A Polícia Militar do Estado de São Paulo para fins de organização é uma força auxiliar e reserva do Exército Brasileiro. Conta com um efetivo de 100 mil soldados.

Os abusos e a ineficiência desta instituição saltam aos olhos da sociedade civil. É acusada de repressão a movimentos políticos contrários aos interesses do governo do Estado, falsificação de evidências para incriminar tais movimentos, corrupção, repressão violenta às populações da periferia, torturas e assassinatos. Essas acusações são parcialmente confirmadas pela própria corregedoria, mas é difícil definir a extensão deste problema, devido à própria proeminência desta instituição no cenário político e investigativo do Estado.

A corporação foi acusada de matar mais do que todas as polícias dos Estados Unidos juntas, e envolveu-se em conflitos repudiados por grandes parcelas da população e importantes autoridades, como as repressões à marcha da maconha, aos protestos de camelôs, ao protesto contra o aumento do preço de ônibus na capital paulista, à reintegração de posse do Pinheirinho e uma reintegração de posse na Universidade de São Paulo.

Um relatório da polícia civil de 2011 estimou que PMs foram responsáveis por pelo menos 150 assassinatos.

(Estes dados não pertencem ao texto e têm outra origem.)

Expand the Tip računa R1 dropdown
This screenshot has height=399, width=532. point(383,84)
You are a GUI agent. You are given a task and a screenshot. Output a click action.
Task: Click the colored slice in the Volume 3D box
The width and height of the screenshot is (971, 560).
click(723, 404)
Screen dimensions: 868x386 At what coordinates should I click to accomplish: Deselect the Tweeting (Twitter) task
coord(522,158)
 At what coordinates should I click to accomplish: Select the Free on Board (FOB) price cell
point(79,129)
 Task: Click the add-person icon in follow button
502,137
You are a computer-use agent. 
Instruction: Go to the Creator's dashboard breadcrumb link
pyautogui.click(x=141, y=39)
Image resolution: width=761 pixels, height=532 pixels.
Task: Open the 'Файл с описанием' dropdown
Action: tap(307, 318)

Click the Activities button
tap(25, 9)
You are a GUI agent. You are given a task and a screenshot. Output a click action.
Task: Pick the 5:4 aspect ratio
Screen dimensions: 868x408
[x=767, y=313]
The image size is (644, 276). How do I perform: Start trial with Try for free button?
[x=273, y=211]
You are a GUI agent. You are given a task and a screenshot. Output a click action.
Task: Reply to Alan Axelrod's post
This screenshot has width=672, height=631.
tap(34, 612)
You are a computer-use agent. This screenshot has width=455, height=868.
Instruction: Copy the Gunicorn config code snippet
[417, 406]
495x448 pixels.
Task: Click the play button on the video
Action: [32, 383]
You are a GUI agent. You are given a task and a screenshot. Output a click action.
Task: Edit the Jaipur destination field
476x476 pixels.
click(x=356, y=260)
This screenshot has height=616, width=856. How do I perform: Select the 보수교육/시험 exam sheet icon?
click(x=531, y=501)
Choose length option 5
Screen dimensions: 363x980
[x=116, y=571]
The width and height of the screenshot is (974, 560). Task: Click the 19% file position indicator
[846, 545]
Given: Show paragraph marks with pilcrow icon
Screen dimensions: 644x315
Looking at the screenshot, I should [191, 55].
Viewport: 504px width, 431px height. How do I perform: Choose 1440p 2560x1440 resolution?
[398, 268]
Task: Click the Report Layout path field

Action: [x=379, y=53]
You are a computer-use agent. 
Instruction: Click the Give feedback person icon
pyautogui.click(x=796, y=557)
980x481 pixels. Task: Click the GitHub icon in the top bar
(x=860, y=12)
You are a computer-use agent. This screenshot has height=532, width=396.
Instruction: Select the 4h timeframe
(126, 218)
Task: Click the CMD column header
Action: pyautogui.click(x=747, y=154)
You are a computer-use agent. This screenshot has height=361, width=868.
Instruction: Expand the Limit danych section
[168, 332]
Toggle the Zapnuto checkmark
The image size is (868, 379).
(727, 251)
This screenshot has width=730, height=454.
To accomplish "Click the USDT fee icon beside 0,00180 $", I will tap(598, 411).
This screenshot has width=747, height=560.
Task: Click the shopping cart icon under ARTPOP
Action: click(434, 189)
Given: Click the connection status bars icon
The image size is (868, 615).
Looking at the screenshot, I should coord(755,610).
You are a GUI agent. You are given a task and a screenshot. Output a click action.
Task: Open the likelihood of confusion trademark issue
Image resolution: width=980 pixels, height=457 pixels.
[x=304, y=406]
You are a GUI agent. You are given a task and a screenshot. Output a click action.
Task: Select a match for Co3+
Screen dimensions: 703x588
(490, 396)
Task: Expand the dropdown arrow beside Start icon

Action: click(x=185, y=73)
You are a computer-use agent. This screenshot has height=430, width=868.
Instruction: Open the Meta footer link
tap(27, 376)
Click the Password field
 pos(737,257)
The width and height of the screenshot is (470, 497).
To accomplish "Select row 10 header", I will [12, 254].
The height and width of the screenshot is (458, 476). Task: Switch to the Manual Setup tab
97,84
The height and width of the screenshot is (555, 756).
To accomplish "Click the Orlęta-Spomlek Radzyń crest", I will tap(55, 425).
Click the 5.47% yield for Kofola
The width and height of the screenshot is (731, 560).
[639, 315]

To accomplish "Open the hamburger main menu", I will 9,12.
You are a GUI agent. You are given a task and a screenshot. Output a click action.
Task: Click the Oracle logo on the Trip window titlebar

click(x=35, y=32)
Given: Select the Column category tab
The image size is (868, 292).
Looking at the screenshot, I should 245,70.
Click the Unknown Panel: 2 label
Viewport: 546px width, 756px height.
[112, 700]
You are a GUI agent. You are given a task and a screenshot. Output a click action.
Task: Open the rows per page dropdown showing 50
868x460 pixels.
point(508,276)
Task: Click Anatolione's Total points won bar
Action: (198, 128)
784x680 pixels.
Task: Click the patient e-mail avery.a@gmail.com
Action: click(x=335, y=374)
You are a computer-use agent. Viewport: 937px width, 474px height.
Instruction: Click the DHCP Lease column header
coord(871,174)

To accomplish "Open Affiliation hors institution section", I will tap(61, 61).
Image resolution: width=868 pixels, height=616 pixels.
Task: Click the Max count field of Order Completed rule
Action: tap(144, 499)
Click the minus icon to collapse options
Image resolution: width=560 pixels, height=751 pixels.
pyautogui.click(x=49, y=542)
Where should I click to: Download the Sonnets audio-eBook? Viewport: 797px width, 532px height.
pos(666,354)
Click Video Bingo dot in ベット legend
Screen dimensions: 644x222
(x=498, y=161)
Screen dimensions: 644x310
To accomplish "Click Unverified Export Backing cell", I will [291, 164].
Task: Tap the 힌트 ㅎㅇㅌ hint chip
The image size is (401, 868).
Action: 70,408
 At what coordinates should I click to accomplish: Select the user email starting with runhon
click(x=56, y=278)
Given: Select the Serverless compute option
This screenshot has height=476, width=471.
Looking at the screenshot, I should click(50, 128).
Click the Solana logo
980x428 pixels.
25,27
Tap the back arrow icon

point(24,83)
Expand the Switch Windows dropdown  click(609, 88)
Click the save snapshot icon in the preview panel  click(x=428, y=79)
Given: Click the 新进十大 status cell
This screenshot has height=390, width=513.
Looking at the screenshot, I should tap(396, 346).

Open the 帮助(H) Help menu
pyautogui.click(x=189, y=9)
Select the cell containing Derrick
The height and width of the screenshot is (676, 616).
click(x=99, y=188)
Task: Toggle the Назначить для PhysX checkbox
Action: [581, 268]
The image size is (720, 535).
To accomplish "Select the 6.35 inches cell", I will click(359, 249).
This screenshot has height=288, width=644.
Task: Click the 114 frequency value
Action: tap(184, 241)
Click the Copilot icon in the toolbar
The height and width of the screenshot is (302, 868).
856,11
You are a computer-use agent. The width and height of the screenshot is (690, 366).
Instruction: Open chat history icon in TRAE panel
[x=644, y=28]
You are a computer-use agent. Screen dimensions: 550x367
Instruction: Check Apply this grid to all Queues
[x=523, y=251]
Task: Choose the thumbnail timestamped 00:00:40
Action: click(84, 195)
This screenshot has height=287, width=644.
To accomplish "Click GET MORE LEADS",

Os motivos seriam vingança, ''limpeza'' e abuso de autoridade.

A intensificação da prática de tortura e da violência nas instituições policiais é uma herança da ditadura militar. análise e opinião

Muita gente anda defendendo a desmilitarização das polícias estaduais. E estão certas. Não vá pela opinião da veja, que é contrária à desmilitarização.
O que este blogueiro defende vai mais além: A mudança de competências.

Sugiro que se proceda uma verdadeira revolução na política de segurança pública no país.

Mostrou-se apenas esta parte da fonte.